Aktenzeichen XY

Wie wir auf Menschen blicken, ist oft eine selbsterfüllende Prophezeiung. Unser Gehirn filtert nämlich vor, welche Ereignisse uns auffallen, je nachdem, worauf wir uns „eingeschossen“ haben (der gute Barnum-Effekt).

Beobachtet eine Überwachungskamera das Verhalten meiner Dreijährigen, sieht sie z.B. Folgendes:

Sie sammelt Stöcke im Gebüsch und verteilt sie auf dem Rasen.

Sie tunkt ein Spülhandtuch ins Wasserglas und verteilt das Wasser auf dem Esstisch.

„Die treibt immer Schabernack“, sage ich mir – höchstwahrscheinlich geprägt durch eine Kindheit, in der Aktivitäten in vernünftige und unvernünftige Kategorien eingeteilt waren.

„Die Stöcke gehören da nicht hin, du machst damit den Rasenmäher kaputt!“, sage ich ihr.

„Aber ich habe mit den Stöcken ein schönes Muster gemacht“, empört sich die Tochter.

„Du machst mit deinem Quatsch nur noch mehr Arbeit. Räum sofort wieder auf, wenn du weiter im Garten spielen willst!“, sagt der Mund.

„Du bist gemein!“, brüllt die Tochter – war ja klar, dass sie sich gegen das Aufräumen wehrt.

Wir sind mitten in einer Abwärtsspirale, angetrieben von dem, was in der Managementtheorie vom MIT-Professor Douglas McGregor als das „Theory X“-Menschenbild benannt wurde.

Die Annahme ist, dass Menschen ohne Tritt in den Allerwertesten Nichtsnutze sind, und erst durch Abmahnung oder Belohnung Sinnvolles leisten. Und dass man gut daran tut, häufig nach dem Rechten zu sehen, weil sonst Regeln heimlich umschifft werden.

Es ist egal, was die imaginäre Kamera aufgezeichnet hat.

Denn in meinem Empfinden, in meiner Interpretation liegt die für mich geltende Wahrheit. Und so bestätigt sich mein Menschenbild.

Die Sache ist nur, es macht mich unglücklich. Denn eigentlich hat meine Tochter sich hauptsächlich gegen mich gewehrt.

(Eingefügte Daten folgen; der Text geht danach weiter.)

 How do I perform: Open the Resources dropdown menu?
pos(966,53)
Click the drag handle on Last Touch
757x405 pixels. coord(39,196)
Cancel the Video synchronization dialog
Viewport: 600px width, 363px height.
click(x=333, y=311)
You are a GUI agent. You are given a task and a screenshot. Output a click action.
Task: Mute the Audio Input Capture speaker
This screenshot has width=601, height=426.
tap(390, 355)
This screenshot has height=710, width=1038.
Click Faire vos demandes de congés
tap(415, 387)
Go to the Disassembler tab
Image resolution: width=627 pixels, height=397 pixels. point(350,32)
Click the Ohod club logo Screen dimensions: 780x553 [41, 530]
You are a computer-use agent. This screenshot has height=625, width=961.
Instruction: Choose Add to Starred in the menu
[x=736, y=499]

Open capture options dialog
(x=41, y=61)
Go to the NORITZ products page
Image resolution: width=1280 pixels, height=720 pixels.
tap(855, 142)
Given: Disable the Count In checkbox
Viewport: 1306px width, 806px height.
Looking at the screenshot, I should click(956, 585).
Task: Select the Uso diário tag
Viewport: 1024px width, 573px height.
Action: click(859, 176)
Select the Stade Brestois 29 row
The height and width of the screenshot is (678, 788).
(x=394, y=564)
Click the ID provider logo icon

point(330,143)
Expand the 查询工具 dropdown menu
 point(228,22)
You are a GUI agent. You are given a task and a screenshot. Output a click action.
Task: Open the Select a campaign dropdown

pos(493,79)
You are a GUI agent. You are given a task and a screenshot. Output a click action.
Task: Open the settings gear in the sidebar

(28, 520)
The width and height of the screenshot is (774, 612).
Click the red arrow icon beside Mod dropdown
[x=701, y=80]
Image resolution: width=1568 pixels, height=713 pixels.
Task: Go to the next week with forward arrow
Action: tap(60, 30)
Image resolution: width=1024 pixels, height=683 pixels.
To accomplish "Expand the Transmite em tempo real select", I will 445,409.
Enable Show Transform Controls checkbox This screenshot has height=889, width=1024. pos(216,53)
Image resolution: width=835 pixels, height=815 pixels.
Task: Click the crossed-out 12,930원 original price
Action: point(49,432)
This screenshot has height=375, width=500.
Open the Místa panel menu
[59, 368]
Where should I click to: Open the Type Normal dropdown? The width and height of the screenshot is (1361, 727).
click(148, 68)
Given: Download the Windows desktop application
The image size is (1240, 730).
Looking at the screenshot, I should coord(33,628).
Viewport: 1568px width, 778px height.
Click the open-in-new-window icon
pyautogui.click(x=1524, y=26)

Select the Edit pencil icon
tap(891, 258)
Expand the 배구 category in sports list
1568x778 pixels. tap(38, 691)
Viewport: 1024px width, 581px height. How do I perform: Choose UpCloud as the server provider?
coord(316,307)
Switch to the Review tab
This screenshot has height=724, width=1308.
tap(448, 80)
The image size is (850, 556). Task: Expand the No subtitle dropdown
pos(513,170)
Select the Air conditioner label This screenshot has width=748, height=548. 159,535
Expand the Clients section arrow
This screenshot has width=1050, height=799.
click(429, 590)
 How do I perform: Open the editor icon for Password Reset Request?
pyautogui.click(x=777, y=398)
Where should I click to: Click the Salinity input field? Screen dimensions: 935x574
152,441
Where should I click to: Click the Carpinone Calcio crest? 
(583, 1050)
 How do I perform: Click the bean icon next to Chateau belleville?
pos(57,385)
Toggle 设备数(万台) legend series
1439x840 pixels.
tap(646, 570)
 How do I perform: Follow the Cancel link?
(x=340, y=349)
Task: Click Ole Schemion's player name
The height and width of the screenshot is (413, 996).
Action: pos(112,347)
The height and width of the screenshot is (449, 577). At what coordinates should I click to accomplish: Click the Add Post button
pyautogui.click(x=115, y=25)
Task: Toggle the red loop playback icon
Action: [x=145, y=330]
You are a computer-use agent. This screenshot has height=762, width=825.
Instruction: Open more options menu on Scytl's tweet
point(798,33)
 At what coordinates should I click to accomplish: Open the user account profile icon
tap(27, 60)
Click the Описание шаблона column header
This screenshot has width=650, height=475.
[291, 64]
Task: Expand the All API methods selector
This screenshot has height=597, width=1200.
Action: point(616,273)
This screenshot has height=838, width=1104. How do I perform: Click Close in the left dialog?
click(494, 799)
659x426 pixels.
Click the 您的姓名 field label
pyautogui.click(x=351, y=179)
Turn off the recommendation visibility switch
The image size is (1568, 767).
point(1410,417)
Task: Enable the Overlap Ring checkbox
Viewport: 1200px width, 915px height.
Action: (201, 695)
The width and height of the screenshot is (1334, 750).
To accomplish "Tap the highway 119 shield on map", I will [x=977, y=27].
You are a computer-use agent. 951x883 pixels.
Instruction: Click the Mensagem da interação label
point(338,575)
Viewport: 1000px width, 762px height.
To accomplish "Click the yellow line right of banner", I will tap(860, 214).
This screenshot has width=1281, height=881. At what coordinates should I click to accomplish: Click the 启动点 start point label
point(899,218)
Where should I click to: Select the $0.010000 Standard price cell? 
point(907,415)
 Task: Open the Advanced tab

Und noch schlimmer: Ich weiß bestens, wie es sich anfühlt, vollkommen überkontrolliert und unterschätzt zu werden. Ich habe es z.B. gehasst, unter einem autoritären Chef zu arbeiten, der bei jeder Email über meine Schulter geschaut hat und sogar eine obligatorische Toilettenbesucher-Liste eingeführt hat, um Schmutzfinken auf die Schliche zu kommen – unter Androhung von Kündigung (ja, das ist wirklich passiert. In Deutschland, in diesem Jahrhundert).

Wie komme ich da raus?

Nehmen wir an, die Stöcke-Aktion wäre an einem besseren Tag passiert. An einem Tag, an dem ich reflektierter bin, also eher bereit bin, die Perspektive des wertungsfreien Beobachters einzunehmen.

Ich kann ihr nicht in den Kopf gucken, also würde ich fragen.

„Du hast ja ganz schön viele Stöcke gesammelt! Zeigst du mir mal, was du machst?“

„Mama, ich habe unter dem Gebüsch aufgeräumt. Und hier habe ich mit den Stöcken ein Muster gemacht. Praktisch, oder?“

Dass wir den Rest des Nachmittages viel konstruktiver verbringen würden, liegt auf der Hand. Sicherlich würden wir einen geeigneteren Ort finden für das Kunstwerk, da ich weiterhin keine Stöcke im Rasenmäher haben will, und sich unser gemieteter Rasen so schlecht bei Sotheby’s versteigern lässt.

Von modernen Führungskräften erhofft man sich ein Menschenbild, das wesentlich wohlwollender ist als Theory X. Eben weil in Freiheit und Vertrauen mehr Kreativität und Kooperation entsteht. Auch hier bestätigt sich das Menschenbild von selbst und folgt nun der sogenannten – Überraschung – Theory Y:

Menschen wollen kreativ sein.

Sie wollen verantwortlich sein.

Sie wollen zu einem Sinn beitragen.

Sie wollen das genießen, was sie tun.

Das, was ich mir von Führungskräften und KollegInnen wünsche, will ich natürlich meinen Töchtern nicht vorenthalten. Frei nach Christian Hanne im Buch „Dad you can“, kann man das zusammenfassen unter „sei kein Arschloch“.

Im Übrigen hatte die Dreijährige mit ihrer Tisch-unter-Wasser-Aktion beim Putzen helfen wollen.

Wenn sie jetzt noch dosieren lernt, kann ich bald vielfältig von Kinderarbeit profitieren.